1

I have this situation:

SELECT uf.*, SUM(uto.points) AS total_points_live, 
             SUM(utl.points) AS total_points_online,
             (total_points_live + total_points_online) AS total_points
FROM users AS uf    
            LEFT JOIN users_tourney_online AS uto
                ON uto.id_users = uf.id 
            LEFT JOIN users_tourney_live AS utl
                ON utl.id_users = uf.id
GROUP BY uf.id ORDER BY total_points DESC

But not working because aliases cannot be used.

Can you help me?

Regards,

1
  • 1 column group by may produce indeterminate columns when you select * and is illegal in most sql dialects when there are more non aggregate columns in the select clause than the group by. And there is a good chance you may trip up on this if you ever upgrade or have an environment where 'only_full_group_by' is set. Commented Apr 3, 2020 at 13:56

1 Answer 1

3

You cannot use an alias defined in the same SELECT clause it is defined.

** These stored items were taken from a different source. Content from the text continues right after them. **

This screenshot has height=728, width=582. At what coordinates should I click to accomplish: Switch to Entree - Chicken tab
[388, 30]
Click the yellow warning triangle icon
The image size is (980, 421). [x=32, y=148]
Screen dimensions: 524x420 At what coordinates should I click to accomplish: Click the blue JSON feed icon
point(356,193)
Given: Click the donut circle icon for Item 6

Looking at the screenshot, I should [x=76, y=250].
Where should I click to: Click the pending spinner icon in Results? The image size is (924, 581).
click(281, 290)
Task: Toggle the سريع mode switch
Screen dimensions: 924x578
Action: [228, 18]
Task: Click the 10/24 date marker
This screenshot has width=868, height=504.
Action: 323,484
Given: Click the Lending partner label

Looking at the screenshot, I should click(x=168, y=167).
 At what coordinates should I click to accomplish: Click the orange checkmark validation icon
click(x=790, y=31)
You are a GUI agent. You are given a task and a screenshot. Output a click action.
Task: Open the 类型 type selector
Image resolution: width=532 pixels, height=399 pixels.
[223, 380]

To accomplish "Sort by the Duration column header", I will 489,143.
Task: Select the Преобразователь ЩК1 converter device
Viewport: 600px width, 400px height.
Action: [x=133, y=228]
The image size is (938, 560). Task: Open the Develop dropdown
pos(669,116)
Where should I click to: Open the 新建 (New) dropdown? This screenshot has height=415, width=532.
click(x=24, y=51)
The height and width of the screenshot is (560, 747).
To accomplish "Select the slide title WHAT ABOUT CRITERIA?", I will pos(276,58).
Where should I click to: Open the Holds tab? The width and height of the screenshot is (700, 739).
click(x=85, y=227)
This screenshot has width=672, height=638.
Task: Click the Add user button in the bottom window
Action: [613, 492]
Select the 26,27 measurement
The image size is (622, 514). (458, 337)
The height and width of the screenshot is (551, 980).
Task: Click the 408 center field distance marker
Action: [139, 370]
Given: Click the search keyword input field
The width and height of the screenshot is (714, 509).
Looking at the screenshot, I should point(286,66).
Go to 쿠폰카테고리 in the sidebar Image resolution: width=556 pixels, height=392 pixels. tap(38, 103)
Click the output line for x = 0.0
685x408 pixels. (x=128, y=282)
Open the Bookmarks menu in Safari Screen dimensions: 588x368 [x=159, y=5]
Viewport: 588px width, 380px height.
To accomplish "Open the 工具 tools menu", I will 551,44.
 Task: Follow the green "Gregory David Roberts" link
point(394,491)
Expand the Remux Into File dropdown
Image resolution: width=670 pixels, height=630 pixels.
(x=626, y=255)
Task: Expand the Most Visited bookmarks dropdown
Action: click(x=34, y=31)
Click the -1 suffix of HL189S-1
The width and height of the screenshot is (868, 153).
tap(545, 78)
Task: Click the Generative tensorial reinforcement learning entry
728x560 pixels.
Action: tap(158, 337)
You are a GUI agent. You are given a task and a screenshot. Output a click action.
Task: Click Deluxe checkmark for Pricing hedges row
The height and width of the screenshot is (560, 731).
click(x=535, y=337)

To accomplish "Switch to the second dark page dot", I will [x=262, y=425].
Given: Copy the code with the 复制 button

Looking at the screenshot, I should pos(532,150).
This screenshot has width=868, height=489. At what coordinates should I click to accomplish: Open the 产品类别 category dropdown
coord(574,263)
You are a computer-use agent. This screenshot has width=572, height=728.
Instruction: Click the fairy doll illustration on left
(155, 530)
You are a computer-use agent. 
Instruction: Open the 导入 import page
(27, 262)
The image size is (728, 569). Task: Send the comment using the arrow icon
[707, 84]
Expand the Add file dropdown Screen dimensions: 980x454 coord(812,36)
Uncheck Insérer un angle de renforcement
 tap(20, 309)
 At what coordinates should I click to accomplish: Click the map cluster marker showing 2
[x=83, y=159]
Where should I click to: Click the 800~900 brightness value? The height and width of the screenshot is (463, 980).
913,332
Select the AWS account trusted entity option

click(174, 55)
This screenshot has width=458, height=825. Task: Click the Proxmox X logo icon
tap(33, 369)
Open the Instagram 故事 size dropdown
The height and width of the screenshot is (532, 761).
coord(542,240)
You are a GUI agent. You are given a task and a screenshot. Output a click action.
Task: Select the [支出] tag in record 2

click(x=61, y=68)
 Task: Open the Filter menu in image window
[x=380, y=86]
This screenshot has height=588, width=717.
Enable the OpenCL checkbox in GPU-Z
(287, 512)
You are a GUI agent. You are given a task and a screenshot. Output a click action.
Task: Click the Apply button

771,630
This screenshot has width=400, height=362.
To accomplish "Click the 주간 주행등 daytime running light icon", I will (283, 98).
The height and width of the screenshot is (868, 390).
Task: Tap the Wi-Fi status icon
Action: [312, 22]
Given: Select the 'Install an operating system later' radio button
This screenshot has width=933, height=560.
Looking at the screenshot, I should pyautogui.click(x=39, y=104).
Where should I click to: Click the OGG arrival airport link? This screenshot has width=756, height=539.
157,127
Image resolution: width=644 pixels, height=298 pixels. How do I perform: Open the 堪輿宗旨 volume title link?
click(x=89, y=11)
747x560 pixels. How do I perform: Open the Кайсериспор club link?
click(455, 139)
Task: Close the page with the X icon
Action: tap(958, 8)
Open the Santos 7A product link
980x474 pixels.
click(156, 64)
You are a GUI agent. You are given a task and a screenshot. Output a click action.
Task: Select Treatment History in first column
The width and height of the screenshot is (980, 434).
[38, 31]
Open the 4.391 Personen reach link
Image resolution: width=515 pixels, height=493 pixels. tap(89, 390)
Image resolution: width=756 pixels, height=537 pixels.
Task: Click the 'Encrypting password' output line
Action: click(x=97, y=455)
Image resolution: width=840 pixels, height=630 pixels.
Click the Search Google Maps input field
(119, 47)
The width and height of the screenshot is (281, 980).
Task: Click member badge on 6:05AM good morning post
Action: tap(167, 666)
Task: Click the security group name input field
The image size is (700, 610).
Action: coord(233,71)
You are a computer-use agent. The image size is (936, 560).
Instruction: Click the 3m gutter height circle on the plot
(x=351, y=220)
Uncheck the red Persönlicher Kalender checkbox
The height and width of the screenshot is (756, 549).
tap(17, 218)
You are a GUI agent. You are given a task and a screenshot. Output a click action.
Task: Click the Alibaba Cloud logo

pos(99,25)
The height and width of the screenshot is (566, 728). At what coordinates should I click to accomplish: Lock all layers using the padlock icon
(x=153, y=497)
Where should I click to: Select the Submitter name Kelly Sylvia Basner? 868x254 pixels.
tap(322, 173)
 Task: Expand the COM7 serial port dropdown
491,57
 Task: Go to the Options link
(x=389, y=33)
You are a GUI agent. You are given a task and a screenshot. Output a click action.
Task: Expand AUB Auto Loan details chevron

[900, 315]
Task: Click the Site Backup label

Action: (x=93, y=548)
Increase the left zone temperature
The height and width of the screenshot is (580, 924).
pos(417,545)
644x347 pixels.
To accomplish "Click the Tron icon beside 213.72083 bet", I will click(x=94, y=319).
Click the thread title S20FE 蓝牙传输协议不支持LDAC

You would need to repeat the expression:

SUM(uto.points) + SUM(utl.points) AS total_points

If the SUMs may be NULL:

COALESCE(SUM(uto.points), 0) + COALESCE(SUM(utl.points), 0) AS total_points

Alternatively, you can use a subquery:

SELECT t.*, coalesce(total_points_live, 0) + coalesce(total_points_online, 0) total_points
FROM (
    SELECT uf.*, SUM(uto.points) AS total_points_live, SUM(utl.points) AS total_points_online
    FROM ...
    GROUP BY uf.id
) t
ORDER BY total_points desc

Unrelated note: GROUP BY and SELECT * do not go along well together; it is a good practice to enumerate all non-aggregated columns in the GROUP BY clause (although MySQL is somewhat lax about it).